* [Work to complete]
Within the data below, tally the lines that contain "axis" and state only the total.

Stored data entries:
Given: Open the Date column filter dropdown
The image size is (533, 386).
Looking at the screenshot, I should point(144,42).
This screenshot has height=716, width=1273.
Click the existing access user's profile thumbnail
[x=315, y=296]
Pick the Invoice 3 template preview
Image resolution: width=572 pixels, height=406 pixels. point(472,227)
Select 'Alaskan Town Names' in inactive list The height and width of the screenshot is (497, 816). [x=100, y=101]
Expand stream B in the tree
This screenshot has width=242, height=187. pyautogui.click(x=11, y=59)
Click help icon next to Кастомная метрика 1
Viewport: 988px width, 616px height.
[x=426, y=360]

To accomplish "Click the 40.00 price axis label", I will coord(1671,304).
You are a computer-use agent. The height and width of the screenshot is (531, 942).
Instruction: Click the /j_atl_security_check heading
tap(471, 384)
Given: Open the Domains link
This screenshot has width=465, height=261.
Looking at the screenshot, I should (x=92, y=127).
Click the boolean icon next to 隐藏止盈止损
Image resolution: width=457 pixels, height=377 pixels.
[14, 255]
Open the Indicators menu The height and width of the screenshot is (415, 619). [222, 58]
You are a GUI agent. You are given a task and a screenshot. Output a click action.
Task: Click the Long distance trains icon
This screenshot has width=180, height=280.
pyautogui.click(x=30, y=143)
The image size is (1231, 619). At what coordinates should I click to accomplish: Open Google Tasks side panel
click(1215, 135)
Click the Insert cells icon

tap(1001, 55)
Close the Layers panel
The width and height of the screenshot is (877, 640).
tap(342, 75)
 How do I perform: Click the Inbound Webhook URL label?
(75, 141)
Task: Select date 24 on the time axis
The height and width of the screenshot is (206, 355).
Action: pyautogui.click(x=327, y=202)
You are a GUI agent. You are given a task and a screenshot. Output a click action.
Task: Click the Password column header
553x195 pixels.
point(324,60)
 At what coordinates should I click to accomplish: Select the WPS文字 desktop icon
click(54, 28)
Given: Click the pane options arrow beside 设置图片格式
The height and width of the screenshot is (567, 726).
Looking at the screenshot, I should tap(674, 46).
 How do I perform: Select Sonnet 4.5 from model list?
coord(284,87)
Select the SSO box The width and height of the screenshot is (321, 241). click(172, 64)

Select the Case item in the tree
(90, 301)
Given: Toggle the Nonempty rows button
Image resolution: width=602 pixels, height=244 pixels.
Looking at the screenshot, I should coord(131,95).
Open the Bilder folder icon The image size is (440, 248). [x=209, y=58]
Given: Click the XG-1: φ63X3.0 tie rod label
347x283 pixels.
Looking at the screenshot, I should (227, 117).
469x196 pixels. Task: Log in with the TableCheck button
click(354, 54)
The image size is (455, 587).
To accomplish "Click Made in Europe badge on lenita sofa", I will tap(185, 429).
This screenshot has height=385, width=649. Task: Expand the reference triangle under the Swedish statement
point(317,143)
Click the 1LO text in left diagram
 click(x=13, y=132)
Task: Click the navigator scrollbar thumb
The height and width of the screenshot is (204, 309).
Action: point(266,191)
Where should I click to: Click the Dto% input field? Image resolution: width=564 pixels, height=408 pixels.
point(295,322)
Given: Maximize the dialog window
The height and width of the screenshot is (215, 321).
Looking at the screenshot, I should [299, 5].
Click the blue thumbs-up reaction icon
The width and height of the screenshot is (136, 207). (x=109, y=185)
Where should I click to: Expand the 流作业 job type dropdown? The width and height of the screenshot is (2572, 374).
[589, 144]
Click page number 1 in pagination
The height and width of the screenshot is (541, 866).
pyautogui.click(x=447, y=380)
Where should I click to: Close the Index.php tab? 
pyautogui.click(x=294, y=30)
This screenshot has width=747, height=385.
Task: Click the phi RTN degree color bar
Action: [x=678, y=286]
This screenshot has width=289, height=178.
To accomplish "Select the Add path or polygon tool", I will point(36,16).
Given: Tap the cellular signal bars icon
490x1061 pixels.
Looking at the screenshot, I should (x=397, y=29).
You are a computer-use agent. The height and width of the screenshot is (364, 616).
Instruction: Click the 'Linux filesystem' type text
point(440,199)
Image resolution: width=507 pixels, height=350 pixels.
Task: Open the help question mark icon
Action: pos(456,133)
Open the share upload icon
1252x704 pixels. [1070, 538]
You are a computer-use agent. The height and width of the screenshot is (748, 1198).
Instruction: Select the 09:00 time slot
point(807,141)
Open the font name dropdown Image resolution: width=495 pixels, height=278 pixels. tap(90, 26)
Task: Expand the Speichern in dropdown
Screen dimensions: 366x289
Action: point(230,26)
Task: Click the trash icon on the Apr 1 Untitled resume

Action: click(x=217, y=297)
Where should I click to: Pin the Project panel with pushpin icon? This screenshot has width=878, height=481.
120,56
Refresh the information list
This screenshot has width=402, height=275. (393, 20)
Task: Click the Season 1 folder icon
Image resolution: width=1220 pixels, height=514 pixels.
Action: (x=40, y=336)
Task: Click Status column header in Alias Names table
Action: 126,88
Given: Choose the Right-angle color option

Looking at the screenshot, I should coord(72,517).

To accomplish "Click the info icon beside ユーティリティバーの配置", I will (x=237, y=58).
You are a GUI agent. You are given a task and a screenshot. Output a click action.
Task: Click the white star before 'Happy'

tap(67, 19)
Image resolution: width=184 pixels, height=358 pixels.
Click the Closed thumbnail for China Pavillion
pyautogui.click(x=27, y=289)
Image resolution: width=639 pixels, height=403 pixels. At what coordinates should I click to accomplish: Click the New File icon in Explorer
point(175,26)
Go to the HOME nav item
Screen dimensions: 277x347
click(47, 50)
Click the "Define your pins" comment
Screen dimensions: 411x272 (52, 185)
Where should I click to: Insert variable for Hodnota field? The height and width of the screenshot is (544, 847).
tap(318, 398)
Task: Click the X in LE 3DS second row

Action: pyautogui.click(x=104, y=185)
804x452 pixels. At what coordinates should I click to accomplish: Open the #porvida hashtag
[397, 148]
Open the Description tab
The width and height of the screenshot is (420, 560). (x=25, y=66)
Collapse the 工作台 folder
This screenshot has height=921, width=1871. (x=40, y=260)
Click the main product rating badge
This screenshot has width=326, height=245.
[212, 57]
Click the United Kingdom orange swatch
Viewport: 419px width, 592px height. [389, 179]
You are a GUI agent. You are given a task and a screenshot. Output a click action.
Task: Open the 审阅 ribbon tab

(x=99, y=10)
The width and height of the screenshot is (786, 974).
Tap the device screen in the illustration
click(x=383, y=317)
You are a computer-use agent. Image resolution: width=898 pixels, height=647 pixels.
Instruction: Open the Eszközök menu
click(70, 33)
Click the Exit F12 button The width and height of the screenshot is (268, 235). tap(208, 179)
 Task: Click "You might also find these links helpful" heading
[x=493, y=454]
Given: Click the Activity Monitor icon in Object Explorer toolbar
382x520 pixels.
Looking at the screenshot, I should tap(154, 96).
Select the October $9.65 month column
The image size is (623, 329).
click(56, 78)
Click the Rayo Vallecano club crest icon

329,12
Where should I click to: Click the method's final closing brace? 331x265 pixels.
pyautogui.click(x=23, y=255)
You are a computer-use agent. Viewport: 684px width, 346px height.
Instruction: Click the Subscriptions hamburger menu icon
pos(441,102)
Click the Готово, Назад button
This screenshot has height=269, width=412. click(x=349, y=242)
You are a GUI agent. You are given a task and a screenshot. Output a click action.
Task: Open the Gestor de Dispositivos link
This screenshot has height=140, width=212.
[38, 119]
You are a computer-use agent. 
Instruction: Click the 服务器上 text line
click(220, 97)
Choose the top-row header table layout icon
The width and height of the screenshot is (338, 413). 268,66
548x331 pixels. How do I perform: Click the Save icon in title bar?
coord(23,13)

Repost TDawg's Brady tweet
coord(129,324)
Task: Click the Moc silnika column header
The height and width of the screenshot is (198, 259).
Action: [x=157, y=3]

* [Answer for this exercise]
2